▶ _GIVEN PROBLEM_
Turn the lines below, from the line with "Place cursor on the 'react' method name" to the line with "pyautogui.click(x=967, y=596)", into a numbered list, leaving out any blank lines.

##### RECORDS FOR THIS EXERCISE #####

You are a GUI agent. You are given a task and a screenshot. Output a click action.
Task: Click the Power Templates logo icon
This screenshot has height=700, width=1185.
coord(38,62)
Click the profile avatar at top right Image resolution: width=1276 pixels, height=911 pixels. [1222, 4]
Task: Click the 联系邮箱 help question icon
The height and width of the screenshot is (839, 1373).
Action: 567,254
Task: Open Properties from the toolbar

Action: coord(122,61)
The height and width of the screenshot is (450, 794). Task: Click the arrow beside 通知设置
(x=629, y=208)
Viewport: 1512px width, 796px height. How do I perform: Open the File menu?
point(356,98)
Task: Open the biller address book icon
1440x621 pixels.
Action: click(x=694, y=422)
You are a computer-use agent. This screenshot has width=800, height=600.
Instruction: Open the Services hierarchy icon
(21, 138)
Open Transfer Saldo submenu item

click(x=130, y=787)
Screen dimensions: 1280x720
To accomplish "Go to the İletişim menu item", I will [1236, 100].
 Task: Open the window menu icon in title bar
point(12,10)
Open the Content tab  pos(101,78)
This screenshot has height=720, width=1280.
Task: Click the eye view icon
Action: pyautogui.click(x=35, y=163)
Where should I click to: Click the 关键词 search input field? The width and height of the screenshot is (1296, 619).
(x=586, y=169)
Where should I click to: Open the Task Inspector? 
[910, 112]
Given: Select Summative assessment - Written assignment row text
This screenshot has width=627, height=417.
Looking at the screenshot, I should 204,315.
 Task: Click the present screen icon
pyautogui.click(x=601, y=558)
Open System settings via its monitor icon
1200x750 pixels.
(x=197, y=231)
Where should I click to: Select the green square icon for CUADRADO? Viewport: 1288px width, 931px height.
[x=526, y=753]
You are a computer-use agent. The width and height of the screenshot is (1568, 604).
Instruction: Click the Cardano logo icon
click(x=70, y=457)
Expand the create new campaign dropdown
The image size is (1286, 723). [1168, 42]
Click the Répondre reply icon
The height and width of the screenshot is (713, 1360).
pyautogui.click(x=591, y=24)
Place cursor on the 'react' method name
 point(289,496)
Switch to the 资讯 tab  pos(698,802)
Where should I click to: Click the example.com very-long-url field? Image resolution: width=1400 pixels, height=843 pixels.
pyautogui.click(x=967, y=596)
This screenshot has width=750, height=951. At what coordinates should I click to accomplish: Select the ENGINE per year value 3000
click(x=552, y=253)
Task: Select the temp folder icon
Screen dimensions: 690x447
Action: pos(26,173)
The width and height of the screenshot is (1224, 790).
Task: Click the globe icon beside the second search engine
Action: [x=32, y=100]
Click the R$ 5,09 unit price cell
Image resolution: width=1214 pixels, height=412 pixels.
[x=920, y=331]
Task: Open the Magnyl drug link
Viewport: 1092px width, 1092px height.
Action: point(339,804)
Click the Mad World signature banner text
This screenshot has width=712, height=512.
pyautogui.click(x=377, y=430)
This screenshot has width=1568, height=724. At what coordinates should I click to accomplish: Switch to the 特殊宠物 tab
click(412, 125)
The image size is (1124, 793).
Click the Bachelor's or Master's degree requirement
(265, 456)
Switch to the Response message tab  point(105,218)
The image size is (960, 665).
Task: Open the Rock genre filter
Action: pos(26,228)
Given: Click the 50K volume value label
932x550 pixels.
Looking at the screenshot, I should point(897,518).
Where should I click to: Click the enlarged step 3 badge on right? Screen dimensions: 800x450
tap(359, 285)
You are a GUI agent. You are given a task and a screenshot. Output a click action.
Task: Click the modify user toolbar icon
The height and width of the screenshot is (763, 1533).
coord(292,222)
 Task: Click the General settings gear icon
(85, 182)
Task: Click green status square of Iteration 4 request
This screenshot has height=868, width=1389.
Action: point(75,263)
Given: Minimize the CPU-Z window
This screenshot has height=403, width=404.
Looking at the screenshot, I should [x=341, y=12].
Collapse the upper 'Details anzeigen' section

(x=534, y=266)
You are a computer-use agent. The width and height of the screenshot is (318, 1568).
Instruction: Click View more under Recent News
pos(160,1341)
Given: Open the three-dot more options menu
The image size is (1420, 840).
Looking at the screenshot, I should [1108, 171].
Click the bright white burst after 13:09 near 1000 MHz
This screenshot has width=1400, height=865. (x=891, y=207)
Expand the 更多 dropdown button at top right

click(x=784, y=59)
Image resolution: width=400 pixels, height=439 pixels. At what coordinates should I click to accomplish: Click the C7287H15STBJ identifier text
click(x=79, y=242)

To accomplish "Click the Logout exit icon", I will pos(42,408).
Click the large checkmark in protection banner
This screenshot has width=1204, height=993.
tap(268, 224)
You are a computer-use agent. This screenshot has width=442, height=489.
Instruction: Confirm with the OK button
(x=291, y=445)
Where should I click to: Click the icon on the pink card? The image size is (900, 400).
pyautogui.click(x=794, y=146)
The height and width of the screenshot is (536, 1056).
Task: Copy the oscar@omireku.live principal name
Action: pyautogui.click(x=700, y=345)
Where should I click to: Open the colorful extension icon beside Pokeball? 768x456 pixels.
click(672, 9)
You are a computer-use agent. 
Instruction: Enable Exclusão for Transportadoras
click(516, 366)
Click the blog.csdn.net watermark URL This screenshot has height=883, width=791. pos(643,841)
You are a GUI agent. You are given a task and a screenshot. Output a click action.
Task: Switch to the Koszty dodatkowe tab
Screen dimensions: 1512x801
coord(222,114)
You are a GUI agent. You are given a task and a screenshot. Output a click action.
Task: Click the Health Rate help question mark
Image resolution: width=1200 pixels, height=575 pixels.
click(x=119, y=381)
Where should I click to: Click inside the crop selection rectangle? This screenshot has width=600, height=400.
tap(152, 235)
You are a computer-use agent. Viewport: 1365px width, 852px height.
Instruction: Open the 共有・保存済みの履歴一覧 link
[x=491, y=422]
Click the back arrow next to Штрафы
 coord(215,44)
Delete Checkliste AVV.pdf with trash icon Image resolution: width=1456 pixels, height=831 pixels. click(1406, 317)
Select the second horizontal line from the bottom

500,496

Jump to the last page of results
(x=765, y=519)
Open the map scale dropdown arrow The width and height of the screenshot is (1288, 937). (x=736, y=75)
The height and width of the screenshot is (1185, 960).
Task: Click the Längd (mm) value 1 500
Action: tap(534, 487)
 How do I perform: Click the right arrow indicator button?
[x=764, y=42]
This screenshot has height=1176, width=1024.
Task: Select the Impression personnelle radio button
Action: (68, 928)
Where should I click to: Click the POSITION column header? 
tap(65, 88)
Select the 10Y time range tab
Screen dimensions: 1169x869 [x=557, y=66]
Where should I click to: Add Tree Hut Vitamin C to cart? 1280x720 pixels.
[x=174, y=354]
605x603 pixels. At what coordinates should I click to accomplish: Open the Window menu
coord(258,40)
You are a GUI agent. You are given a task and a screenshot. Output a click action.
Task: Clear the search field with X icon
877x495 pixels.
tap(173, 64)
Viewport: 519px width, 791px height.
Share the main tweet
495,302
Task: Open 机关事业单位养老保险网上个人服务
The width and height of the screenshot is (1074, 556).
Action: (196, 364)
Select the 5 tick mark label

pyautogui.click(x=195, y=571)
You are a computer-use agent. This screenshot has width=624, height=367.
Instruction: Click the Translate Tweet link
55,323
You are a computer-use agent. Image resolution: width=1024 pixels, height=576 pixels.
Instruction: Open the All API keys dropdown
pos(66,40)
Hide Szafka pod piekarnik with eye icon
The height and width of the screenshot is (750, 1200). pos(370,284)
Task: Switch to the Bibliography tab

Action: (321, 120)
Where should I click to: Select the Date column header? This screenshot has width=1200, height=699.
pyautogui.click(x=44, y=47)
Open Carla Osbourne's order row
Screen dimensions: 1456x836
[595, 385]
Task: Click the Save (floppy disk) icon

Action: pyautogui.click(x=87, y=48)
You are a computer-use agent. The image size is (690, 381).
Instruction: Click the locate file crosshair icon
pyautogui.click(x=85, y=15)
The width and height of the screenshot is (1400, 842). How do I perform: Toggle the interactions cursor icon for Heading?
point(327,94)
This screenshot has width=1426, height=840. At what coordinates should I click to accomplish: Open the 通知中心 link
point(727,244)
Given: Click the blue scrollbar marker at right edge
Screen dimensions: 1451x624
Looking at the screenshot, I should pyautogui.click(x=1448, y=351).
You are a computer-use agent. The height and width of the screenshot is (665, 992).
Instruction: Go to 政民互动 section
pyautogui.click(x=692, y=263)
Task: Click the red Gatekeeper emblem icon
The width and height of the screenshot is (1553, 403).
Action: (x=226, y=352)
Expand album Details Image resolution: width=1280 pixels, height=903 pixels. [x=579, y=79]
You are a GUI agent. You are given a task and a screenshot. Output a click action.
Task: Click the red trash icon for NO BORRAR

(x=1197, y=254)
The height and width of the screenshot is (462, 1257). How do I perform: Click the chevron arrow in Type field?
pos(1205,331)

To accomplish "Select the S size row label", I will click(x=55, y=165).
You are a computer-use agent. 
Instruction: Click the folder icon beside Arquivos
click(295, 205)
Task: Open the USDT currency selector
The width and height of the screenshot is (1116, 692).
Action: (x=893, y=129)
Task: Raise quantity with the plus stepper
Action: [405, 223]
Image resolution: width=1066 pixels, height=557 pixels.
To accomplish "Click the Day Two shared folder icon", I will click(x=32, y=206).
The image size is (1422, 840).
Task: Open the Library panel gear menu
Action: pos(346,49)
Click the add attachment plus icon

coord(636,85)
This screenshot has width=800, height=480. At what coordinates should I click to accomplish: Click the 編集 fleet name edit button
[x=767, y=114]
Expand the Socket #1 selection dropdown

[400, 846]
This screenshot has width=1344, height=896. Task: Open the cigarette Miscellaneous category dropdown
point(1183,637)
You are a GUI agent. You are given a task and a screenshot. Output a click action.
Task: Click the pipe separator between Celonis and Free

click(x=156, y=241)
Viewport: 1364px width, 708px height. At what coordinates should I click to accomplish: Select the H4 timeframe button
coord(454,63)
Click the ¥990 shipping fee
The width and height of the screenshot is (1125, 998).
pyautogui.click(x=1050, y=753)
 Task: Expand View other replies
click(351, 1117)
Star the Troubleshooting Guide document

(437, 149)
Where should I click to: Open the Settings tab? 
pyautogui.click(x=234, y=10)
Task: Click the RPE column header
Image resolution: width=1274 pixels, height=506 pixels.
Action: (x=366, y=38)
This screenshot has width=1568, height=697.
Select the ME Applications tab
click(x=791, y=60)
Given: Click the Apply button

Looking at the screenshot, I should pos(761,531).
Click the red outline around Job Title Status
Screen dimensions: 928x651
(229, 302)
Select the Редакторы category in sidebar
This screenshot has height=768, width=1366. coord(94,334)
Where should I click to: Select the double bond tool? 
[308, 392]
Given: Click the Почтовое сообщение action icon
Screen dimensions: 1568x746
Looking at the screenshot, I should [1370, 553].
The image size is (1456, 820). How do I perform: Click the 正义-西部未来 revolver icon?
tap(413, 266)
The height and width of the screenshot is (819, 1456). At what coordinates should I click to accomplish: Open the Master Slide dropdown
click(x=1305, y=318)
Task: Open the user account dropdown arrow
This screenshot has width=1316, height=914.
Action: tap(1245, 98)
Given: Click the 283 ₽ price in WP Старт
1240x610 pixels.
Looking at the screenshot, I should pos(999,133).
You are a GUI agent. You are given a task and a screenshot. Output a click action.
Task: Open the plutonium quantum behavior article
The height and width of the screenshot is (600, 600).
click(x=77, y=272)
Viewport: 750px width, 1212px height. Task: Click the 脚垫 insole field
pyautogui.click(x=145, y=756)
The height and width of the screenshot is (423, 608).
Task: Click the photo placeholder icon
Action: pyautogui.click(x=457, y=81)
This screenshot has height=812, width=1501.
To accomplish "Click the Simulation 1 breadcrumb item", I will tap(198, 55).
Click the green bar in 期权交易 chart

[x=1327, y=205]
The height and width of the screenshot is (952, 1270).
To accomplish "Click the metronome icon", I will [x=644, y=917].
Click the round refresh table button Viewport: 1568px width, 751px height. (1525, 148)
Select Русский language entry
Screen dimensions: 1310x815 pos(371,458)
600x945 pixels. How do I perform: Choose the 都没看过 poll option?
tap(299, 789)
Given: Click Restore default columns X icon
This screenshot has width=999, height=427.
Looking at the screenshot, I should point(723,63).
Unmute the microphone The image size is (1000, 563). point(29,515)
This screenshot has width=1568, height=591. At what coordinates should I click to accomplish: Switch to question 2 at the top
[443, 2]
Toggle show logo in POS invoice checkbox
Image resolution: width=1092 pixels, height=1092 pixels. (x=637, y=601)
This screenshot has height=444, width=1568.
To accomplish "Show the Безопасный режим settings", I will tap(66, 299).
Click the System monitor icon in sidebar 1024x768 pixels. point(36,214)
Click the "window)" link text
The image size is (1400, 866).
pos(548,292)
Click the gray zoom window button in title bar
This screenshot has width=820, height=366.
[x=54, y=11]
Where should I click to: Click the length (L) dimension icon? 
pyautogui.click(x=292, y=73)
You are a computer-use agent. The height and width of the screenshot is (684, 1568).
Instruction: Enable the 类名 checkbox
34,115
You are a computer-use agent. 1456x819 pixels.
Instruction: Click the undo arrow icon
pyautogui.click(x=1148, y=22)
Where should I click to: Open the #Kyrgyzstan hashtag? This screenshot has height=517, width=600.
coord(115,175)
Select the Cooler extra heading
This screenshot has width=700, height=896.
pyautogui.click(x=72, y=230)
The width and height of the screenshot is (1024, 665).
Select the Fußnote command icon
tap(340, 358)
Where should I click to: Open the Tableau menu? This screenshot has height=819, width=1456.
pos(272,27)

#####

▶ _ANSWER TO THE PROBLEM_
1. Place cursor on the 'react' method name
2.  point(289,496)
3. Switch to the 资讯 tab  pos(698,802)
4. Where should I click to: Click the example.com very-long-url field? Image resolution: width=1400 pixels, height=843 pixels.
5. pyautogui.click(x=967, y=596)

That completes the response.